Lazyness in language

Question

I understand if I had the statement c = a AND b, if a was false then the compiler wouldnt bother evaluating b, it would know the result because a is already false.

However, what if I had a function which was recursive and ANDing together the recursive calls.

So myfunc input1 input2 = and[myfunc(input1),myfunc(input2)]

if a function return from any point in the above recursive function-calling tree returned false, would the recursive function calls terminate and the value false would just be evaluated at the original calling point?

In other words, would it use lazy evaluation above?

Answer 1

Yes. In fact, one implementation of and is recursive (and doesn't have any strictness added):

and :: [Bool] -> Bool
and []     =  True
and (x:xs) =  x && and xs

To show that this works, you can pass an infinite list of Falses to and, and see that it returns

Prelude> and (repeat False)
False

Note, however, this does not work with an infinite list of Trues, because it will forever look for a False, but never find one.

Answer 2

if a function return from any point in the above recursive function-calling tree returned false, would the recursive function calls terminate and the value false would just be evaluated at the original calling point?

You can write recursive calls that rely upon that behaviour.
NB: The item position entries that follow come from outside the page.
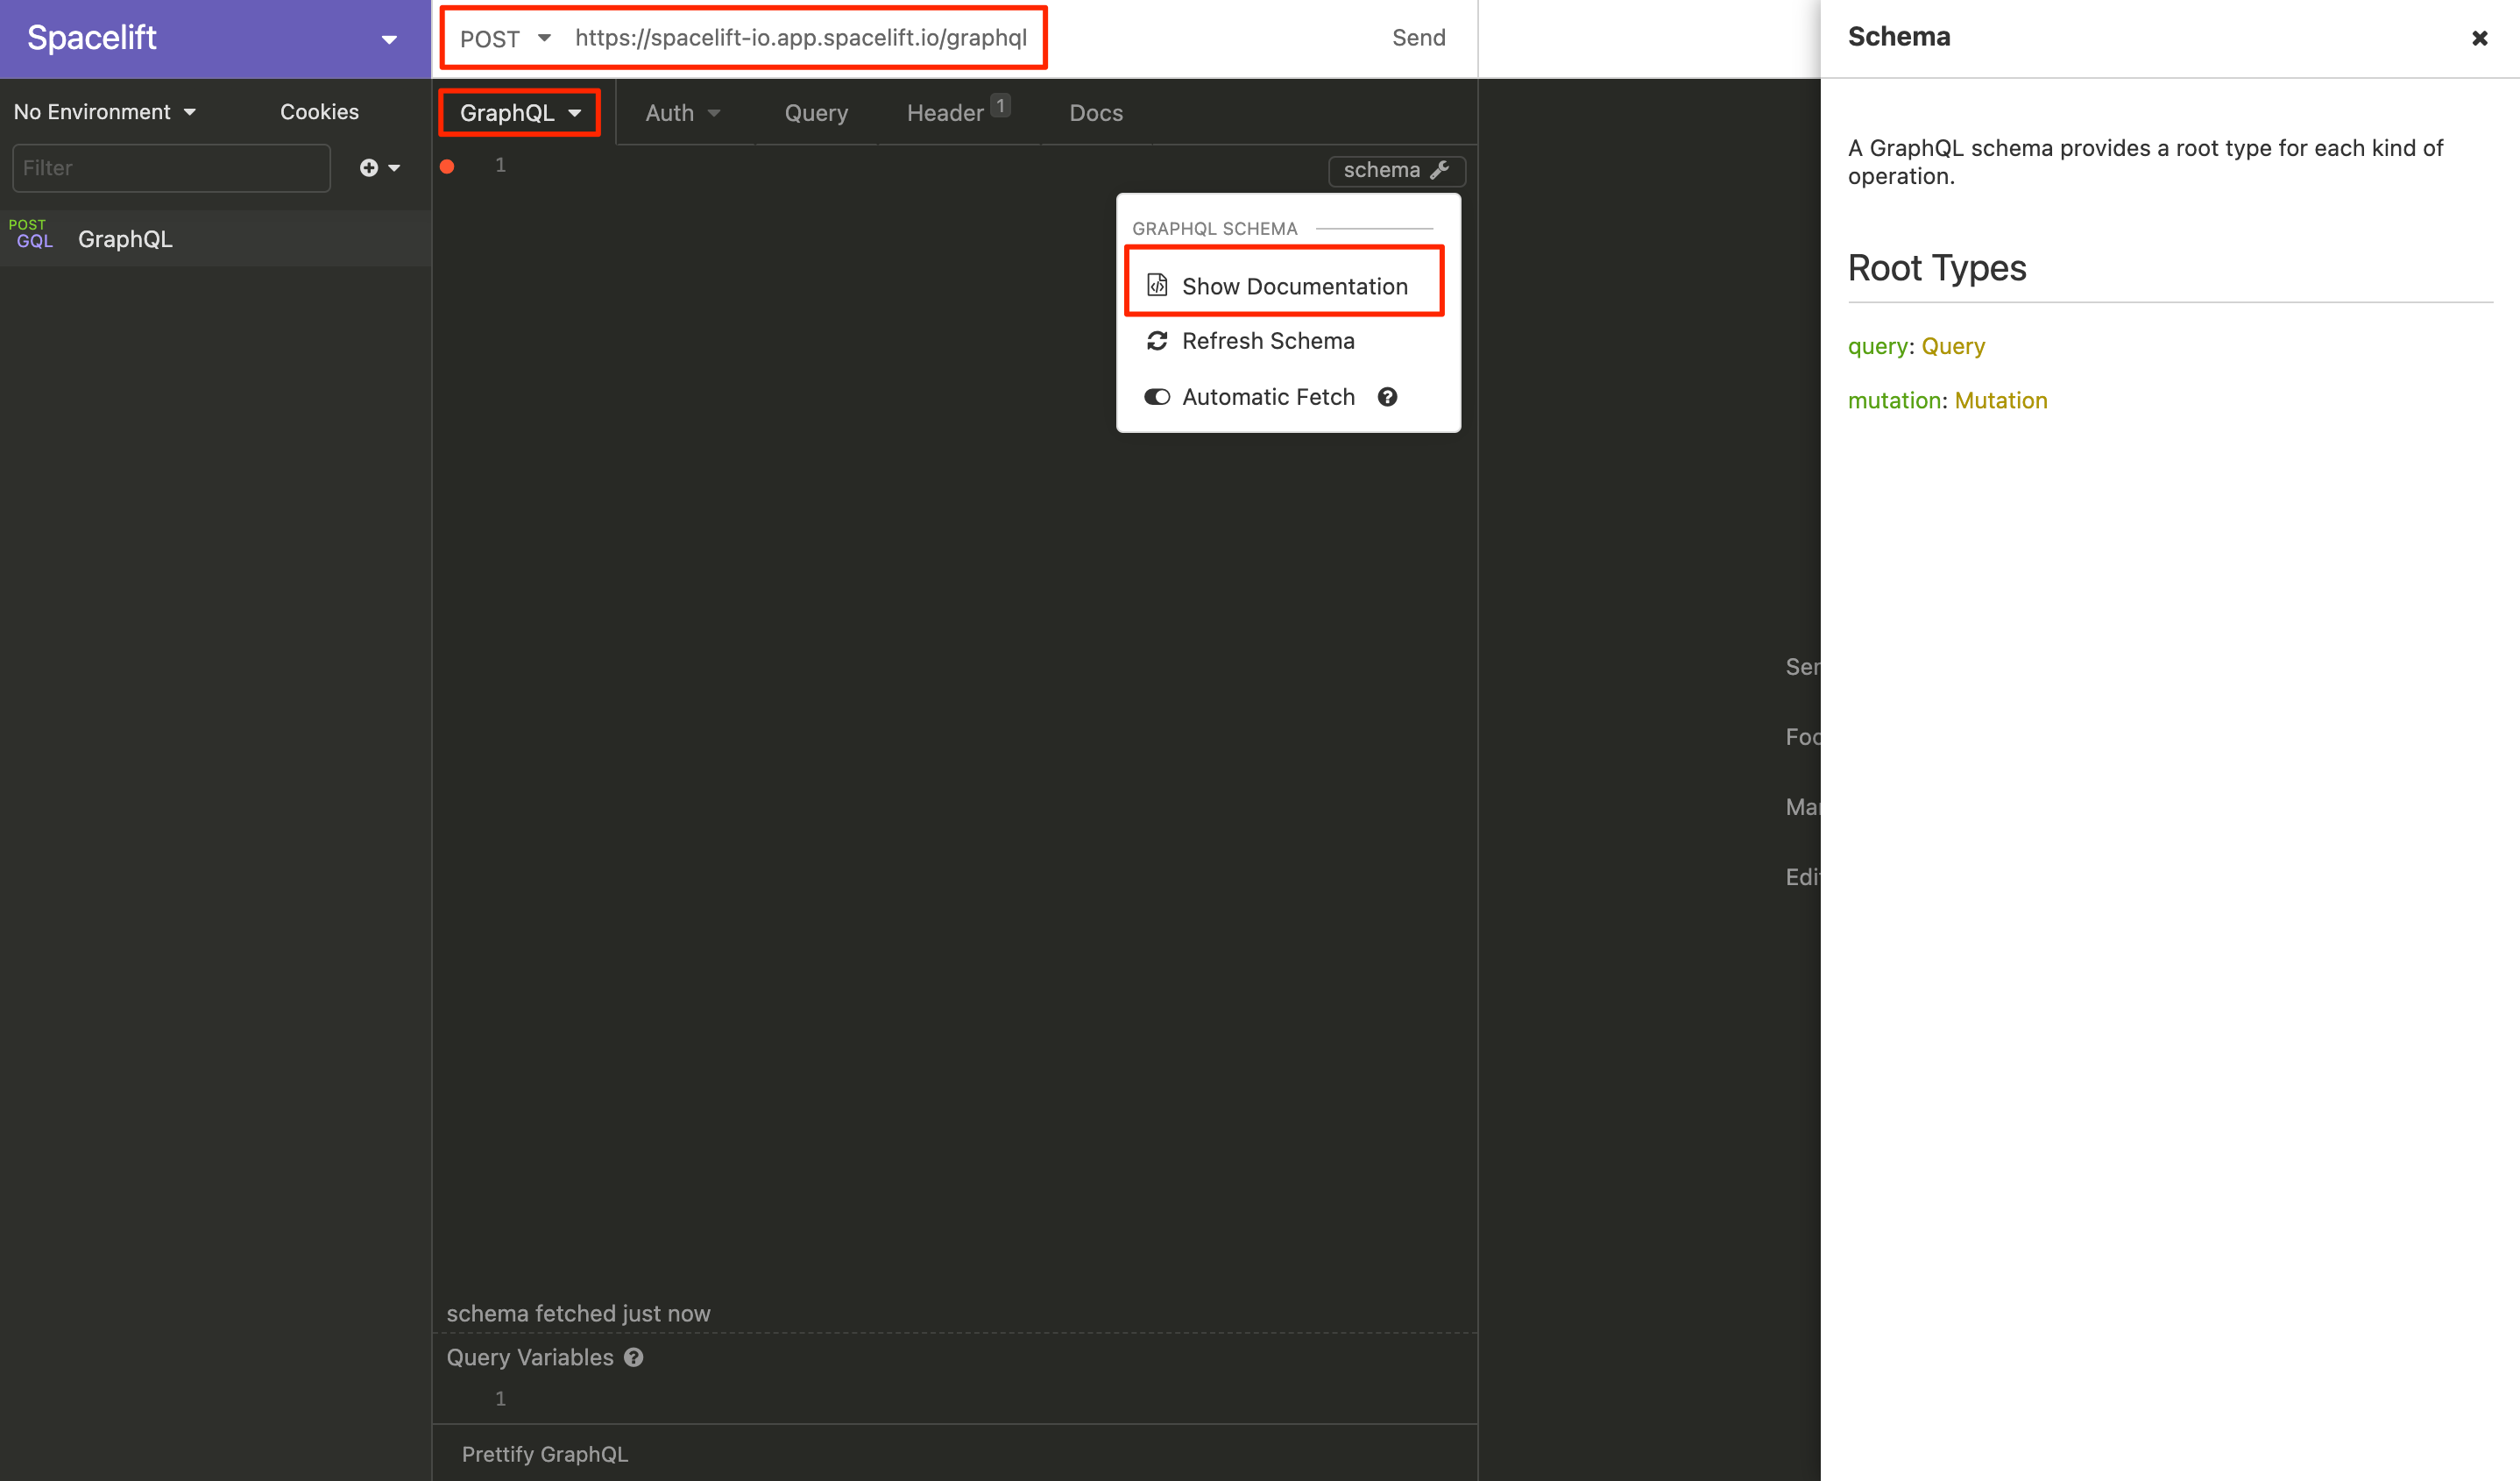The image size is (2520, 1481).
Task: Select the Mutation root type link
Action: [x=2000, y=400]
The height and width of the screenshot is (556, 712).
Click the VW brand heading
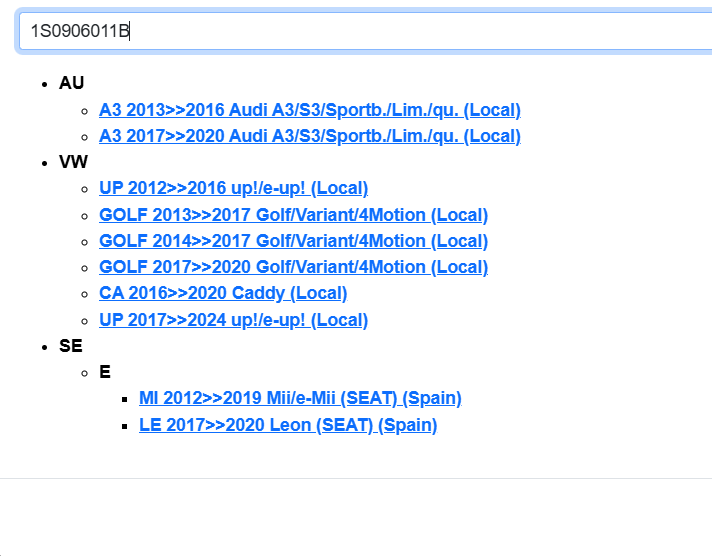pos(73,162)
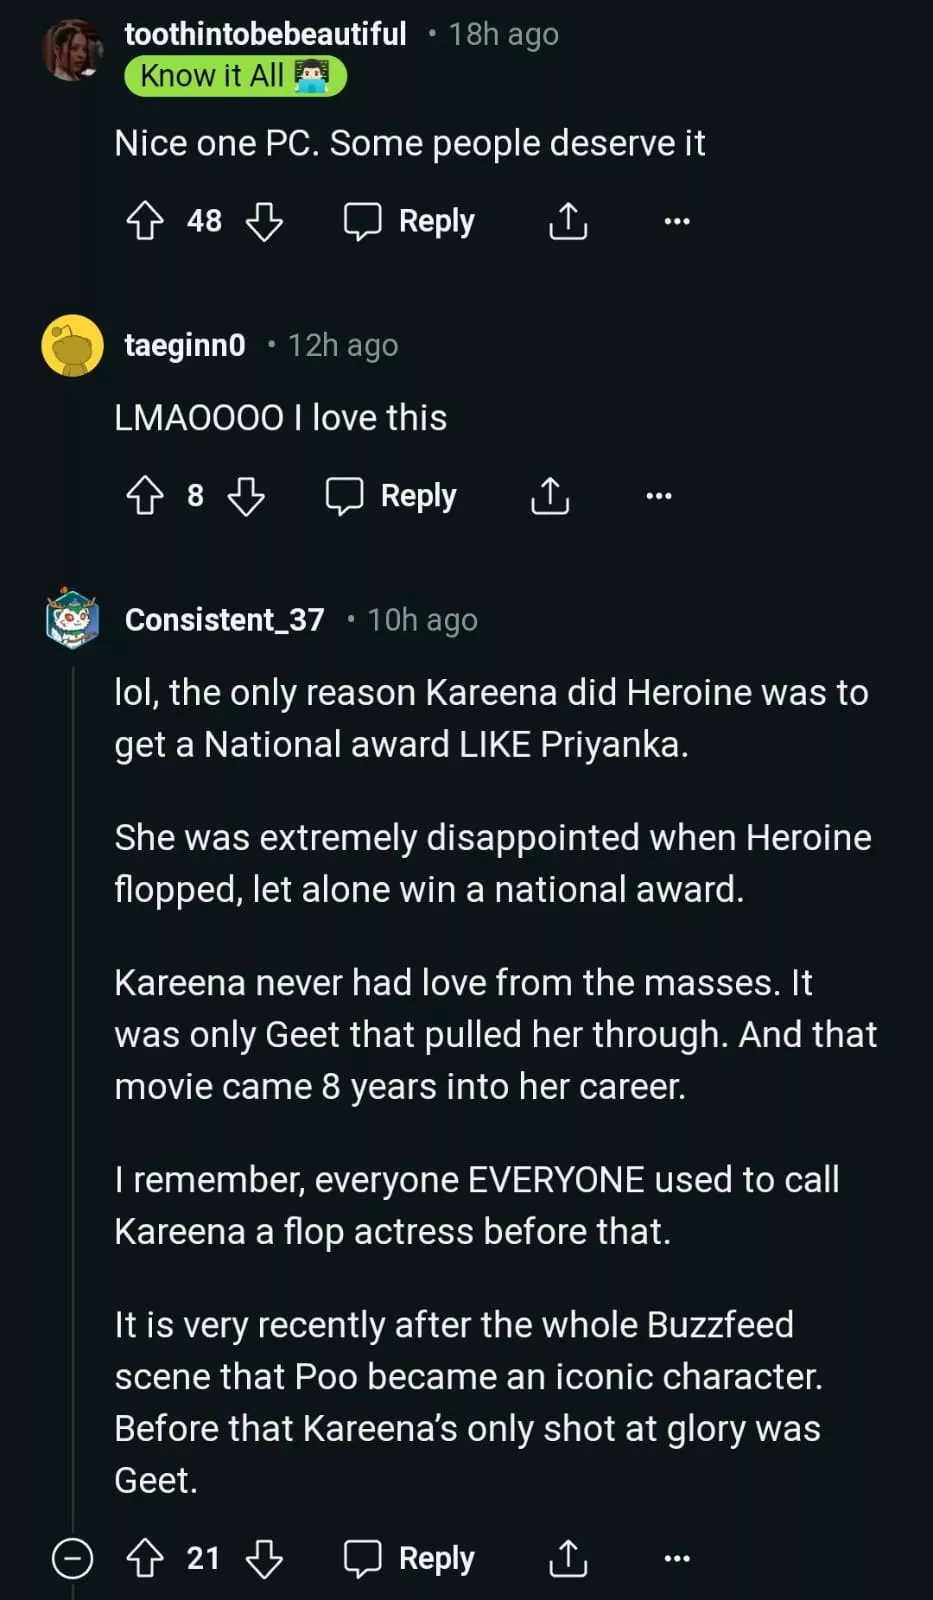Upvote toothintobebeautiful's comment

(145, 221)
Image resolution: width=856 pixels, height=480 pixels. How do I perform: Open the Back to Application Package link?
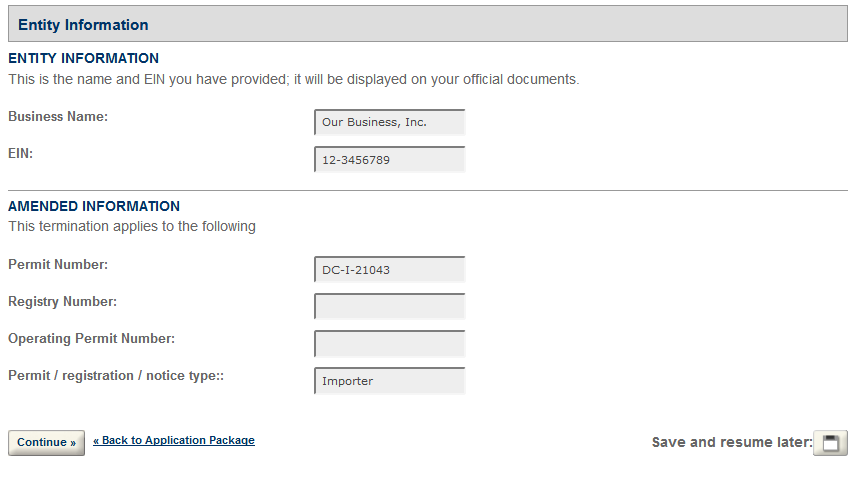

For example, the following exists function in OCaml returns true if the result of applying the given predicate function p to each element in the list returns true for any element:

let rec exists p = function
  | [] -> false
  | x::xs -> p x || exists p xs

Thanks to short-circuit evaluation this will stop iterating over the list as soon as p returns true for the first time.

In other words, would it use lazy evaluation above?

Note that this is short-circuit evaluation and not laziness.

Answer 3

The answer, in short, is that yes, Haskell will be lazy in recursive functions.

The laziness of && isn't a special case: it's a consequence of its definition:

(&&) :: Bool -> Bool -> Bool
True  && y = y
False && _ = False

Here, Haskell's laziness means that it can match on the first argument to &&, and the second argument needn't be evaluated to know the outcome.

For a recursive function like and we have the definition:

and :: [Bool] -> Bool
and []     = True
and (b:bs) = b && and bs

This is a recursive definition, Haskell is lazy in that the values of b and bs in a non-empty list will only be evaluated if needed: in this case, the definition of && forces us to look at the first element b, and if it is False then the rest of bs doesn't have to be evaluated.

The lesson here is that laziness is something that Haskell provides by virtue of its pattern matching: when enough input is consumed to match a pattern, then the rest can be left unevaluated until it is demanded.

Answer 4

I'm new to Haskell, but yes, it would evaluate the entire tree of recursive calls on the left side of and, and only if they finally returned true would it move on to evaluate the recursive calls on the right.

Actually, it wouldn't evaluate either of those until you ended up using the result of my_func in something like a print, but the above stands if you've already forced evaluation of my_func.

Think of it as passing a promise to do work around for everything it does. So the result of a call to my_func isn't the result, it's a promise to find out. It probably hasn't even thought about what that promise means until it has to. Only then does it go in and figure out what it has to call.

I might be off, but that's how I understand it.